Folate vs. Folic Acid

These two are often used interchangeably and even many doctors will not be able to tell you the difference if you ask but they are very different.

The body needs this important nutrient, especially during pregnancy and folate is the natural form of this nutrient found in foods. You’ll often hear that folic acid is simply the supplemental form, but there are some key differences.

Recent research is supporting the fact that folic acid should be avoided and the natural form should be preferred.

What’s the Difference Between Folic Acid & Folate?

Folate is a general term for a group of water soluble b-vitamins, and is also known as B9.

Folic acid refers to the oxidized synthetic compound used in many dietary supplements and food fortification, whereas folate refers to the various tetrahydrofolate derivatives naturally found in food. (mainly leafy green vegetables such as spinach, endives, lettuce, kale etc…)

The natural form can enter the main folate metabolic cycle is tetrahydrofolate (THF). Unlike natural folates, which are metabolized to THF in the mucosa of the small intestine, folic acid undergoes initial reduction and methylation in the liver, where conversion to the THF form requires dihydrofolate reductase.
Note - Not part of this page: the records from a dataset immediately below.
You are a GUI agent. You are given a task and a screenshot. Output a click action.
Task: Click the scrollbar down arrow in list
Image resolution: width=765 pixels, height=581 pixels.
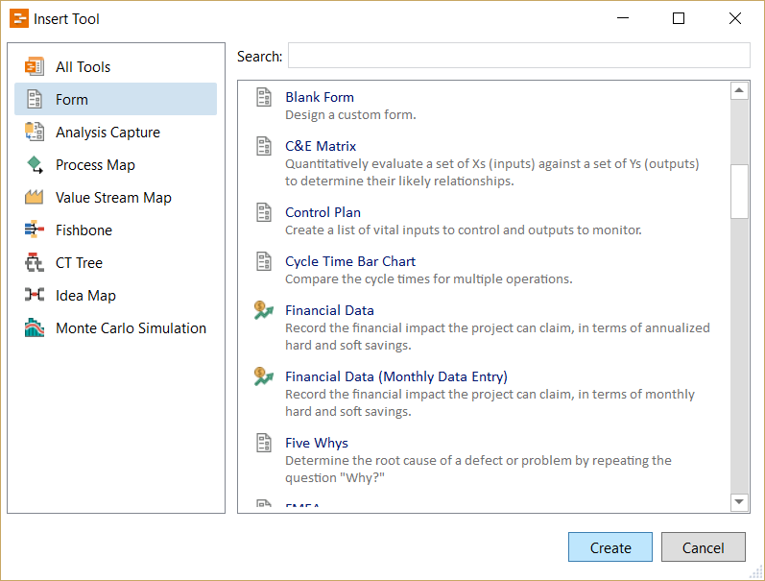tap(739, 502)
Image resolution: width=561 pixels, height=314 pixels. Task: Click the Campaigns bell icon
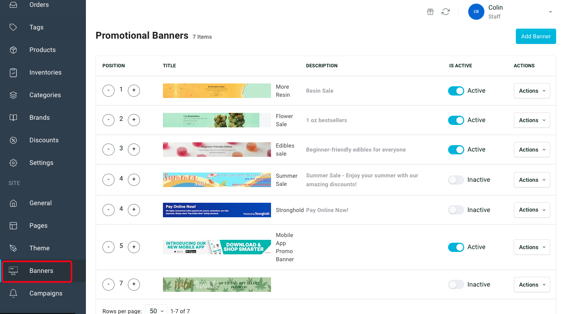pyautogui.click(x=13, y=293)
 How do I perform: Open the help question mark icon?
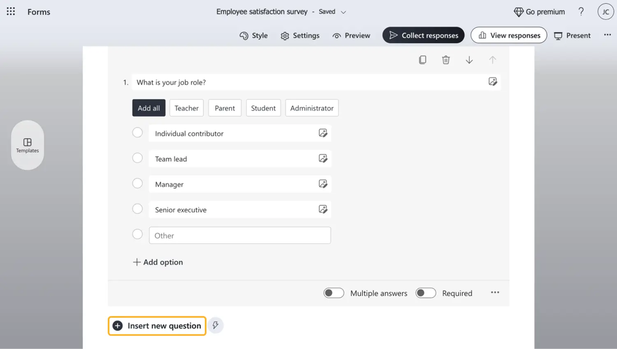pos(581,12)
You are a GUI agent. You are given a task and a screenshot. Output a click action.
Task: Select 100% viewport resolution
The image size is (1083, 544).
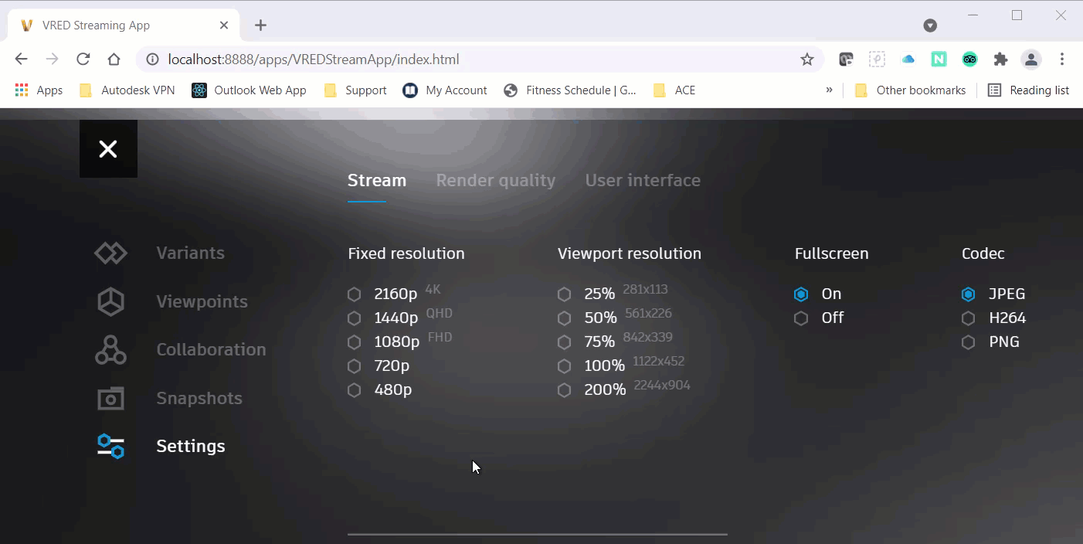[x=592, y=366]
The low activity of this enzyme in the human liver, combined with a high intake of folic acid, may result in unnatural levels of unmetabolized folic acid entering the systemic circulation.

Several studies have reported the presence of unmetabolized folic acid in the blood following the consumption of folic acid supplements or fortified foods. Human exposure to folic acid was non-existent until its chemical synthesis in 1943, and was introduced as a mandatory food fortification in 1998. Food fortification was deemed mandatory due to overwhelming evidence for the protective effect of folic acid supplementation before conception and during early pregnancy on the development of neural tube defects (NTD) in newborns.

Research is supporting the idea that too much synthetic folic acid can increase risk of some types of cancers and it may not even be as effective in preventing neural tube defects.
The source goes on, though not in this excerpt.